Suddenly, Scranton, which has been in dire fiscal straits for years, was a pariah. Only one bank had been willing to help it raise money, and it backed out of a $16 million deal to provide short-term financing. Without that cash, the mayor said Scranton couldn’t make its next payroll. The city’s fuel supplier threatened to halt deliveries of gasoline, which would idle the police cars and garbage trucks. More than a dozen other vendors cut off the city’s credit.

A bond insurer, Radian Asset Assurance, started a 30-day countdown to foreclosure on the authority’s parking garages. The trustee for the bondholders, Bank of New York Mellon, warned that it would get a court-ordered tax increase.
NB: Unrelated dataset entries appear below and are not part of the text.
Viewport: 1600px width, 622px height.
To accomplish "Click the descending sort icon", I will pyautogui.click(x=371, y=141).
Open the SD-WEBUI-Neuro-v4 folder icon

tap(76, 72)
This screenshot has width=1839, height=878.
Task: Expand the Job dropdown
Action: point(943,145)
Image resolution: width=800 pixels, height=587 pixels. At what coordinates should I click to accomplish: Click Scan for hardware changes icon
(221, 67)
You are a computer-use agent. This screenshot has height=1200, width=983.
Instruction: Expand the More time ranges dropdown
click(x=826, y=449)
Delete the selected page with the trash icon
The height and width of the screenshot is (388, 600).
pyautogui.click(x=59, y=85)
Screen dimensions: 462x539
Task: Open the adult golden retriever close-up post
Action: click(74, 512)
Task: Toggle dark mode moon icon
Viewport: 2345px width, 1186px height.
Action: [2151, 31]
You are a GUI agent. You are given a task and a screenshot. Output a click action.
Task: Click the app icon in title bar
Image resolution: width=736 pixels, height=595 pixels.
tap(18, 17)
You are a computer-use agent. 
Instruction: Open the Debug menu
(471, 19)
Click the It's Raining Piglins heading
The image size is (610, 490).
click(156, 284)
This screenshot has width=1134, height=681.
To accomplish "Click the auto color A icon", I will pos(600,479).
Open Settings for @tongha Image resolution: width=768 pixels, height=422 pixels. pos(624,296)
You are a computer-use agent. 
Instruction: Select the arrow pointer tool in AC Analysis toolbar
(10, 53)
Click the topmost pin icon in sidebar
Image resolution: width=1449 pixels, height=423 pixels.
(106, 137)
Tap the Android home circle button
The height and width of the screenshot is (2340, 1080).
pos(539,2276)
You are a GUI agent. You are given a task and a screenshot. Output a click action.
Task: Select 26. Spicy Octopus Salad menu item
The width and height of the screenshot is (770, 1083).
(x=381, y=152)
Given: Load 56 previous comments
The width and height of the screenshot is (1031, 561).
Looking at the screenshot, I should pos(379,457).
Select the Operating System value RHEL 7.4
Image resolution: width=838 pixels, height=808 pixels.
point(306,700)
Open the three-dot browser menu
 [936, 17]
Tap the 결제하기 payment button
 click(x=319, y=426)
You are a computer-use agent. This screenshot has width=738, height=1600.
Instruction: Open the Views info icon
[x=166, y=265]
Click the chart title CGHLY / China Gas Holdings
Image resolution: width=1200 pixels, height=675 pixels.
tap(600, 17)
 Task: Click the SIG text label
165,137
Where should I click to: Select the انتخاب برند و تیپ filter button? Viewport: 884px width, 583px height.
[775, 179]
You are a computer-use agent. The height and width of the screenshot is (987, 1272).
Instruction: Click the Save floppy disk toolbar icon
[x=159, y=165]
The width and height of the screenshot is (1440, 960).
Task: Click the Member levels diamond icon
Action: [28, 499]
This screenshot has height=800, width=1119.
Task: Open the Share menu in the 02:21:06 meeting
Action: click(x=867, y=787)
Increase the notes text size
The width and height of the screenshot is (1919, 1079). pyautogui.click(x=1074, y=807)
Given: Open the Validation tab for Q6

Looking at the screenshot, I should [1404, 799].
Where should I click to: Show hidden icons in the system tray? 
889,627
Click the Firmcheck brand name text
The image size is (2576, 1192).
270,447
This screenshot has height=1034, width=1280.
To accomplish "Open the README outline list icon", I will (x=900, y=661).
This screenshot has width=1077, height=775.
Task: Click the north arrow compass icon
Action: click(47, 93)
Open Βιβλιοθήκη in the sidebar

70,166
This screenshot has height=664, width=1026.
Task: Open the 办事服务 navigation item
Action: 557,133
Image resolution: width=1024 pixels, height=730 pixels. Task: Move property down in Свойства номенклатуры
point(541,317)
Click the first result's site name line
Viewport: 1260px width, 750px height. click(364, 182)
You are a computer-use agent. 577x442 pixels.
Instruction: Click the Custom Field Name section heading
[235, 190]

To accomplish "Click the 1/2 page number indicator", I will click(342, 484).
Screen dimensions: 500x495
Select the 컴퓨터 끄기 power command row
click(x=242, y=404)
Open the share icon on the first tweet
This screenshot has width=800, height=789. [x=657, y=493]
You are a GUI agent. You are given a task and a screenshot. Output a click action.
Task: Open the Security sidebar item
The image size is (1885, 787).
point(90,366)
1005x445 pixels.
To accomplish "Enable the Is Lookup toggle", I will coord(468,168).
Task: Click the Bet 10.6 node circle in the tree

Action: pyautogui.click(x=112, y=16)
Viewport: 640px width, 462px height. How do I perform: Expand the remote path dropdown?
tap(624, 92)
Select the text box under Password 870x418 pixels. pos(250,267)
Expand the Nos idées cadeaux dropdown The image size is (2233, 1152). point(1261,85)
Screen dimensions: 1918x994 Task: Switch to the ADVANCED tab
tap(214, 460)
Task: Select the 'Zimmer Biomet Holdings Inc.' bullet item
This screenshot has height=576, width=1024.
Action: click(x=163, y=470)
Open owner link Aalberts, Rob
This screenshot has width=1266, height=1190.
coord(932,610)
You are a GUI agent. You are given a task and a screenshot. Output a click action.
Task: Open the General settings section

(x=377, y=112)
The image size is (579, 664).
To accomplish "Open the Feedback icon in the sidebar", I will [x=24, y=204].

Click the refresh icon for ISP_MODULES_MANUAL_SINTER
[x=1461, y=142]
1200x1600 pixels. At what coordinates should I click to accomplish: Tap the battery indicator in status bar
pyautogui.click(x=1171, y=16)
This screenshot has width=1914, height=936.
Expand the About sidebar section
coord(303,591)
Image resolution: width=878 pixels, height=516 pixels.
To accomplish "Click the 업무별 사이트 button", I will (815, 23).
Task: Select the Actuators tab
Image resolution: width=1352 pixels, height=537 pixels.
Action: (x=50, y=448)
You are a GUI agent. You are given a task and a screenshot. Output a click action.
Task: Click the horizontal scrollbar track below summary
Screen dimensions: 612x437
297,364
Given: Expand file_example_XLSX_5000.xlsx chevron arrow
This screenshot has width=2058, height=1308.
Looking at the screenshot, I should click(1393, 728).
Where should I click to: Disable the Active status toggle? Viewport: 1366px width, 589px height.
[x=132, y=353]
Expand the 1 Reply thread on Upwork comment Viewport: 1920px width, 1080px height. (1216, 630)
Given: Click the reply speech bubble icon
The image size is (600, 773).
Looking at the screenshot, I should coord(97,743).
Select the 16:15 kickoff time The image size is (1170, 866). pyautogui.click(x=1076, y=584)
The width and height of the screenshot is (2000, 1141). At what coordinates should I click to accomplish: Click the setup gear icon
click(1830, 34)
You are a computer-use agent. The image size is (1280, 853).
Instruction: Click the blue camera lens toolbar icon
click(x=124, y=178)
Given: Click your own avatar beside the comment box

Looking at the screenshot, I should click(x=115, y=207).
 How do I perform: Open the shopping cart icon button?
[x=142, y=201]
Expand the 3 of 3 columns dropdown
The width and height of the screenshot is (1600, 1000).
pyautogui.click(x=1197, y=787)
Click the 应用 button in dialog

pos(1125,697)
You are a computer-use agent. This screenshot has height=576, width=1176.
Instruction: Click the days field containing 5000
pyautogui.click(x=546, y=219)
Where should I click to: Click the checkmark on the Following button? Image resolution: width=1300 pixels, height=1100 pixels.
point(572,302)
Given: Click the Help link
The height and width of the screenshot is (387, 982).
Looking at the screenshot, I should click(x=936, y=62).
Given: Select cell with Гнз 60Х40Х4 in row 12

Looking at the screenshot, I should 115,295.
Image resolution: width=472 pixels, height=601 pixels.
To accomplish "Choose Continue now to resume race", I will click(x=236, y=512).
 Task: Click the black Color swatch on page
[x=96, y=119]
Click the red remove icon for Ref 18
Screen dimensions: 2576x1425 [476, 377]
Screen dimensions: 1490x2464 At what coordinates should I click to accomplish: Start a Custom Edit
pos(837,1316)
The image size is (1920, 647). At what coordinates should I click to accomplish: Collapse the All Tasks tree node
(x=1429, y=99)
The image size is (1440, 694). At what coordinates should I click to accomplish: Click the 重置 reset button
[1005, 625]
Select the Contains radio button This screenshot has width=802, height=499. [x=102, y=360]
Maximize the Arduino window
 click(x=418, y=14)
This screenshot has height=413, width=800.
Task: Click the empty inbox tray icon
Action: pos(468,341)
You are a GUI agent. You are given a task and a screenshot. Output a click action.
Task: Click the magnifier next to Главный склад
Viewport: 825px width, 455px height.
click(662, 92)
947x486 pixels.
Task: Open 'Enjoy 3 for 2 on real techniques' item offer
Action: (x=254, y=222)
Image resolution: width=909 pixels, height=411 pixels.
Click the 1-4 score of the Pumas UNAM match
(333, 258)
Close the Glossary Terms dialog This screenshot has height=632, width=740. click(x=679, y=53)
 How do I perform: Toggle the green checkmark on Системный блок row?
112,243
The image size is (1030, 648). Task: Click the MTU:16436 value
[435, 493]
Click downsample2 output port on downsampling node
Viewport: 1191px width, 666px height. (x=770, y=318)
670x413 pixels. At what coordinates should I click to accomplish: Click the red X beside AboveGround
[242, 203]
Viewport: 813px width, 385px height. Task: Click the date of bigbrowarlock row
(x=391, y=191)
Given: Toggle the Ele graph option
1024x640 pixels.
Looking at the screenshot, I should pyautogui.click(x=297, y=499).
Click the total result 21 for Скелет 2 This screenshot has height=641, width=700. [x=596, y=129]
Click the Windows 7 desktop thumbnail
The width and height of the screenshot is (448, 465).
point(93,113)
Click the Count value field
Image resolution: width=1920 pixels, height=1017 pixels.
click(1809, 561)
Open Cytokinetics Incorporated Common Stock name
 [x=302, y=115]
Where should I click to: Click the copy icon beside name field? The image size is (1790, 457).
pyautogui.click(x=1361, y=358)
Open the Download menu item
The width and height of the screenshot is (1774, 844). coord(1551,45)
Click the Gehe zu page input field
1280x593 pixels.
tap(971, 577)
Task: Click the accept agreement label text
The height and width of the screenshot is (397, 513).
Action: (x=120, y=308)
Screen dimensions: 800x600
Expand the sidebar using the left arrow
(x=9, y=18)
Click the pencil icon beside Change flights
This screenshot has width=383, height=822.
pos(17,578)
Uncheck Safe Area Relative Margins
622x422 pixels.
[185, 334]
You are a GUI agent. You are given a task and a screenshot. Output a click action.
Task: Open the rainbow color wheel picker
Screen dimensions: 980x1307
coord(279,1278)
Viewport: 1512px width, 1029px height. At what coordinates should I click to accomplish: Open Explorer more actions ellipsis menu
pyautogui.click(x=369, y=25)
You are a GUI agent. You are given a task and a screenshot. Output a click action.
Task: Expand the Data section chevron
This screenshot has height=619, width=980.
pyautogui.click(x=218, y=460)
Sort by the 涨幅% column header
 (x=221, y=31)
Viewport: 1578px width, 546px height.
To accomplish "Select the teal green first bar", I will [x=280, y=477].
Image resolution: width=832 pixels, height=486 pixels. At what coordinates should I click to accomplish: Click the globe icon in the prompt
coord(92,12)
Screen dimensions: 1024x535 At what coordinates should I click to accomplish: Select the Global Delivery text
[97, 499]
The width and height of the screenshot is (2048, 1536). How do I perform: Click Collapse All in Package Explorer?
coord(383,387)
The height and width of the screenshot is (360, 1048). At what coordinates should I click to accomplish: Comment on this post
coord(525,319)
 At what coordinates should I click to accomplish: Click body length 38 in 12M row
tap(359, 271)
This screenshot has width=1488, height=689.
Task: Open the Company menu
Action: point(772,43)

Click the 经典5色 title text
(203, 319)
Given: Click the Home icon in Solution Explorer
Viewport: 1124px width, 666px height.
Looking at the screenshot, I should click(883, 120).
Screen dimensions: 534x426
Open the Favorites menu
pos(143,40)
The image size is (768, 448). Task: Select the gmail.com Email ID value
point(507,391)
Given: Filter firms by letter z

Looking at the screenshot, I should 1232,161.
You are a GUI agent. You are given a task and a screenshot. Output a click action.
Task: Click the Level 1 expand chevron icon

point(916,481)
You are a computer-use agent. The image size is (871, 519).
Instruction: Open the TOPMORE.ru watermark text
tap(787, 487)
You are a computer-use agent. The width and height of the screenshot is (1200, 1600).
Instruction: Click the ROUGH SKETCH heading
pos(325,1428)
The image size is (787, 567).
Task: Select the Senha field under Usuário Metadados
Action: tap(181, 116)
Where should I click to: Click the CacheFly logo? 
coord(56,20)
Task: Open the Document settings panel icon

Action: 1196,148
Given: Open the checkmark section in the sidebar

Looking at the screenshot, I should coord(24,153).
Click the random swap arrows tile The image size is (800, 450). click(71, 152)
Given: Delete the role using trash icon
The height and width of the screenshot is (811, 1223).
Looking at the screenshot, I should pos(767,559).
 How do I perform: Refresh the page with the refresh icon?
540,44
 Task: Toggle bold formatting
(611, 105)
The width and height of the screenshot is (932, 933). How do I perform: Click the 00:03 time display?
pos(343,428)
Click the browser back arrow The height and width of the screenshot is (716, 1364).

Taken aback, the mayor and City Council changed course, saying Scranton would pay the parking authority’s debts after all. But the damage was done. The initial decision to not make the $1 million bond payment had tainted Scranton’s credit on all of its debts for the foreseeable future.

A large part of this is taxpayer’s fault.  No it is not their fault that they were not told or warned of the off the books guarantees, it is their fault because they voted for craven politicians who promised near unlimited government services and projects with no tax increases. 

And no, most voters have still not learned that lesson.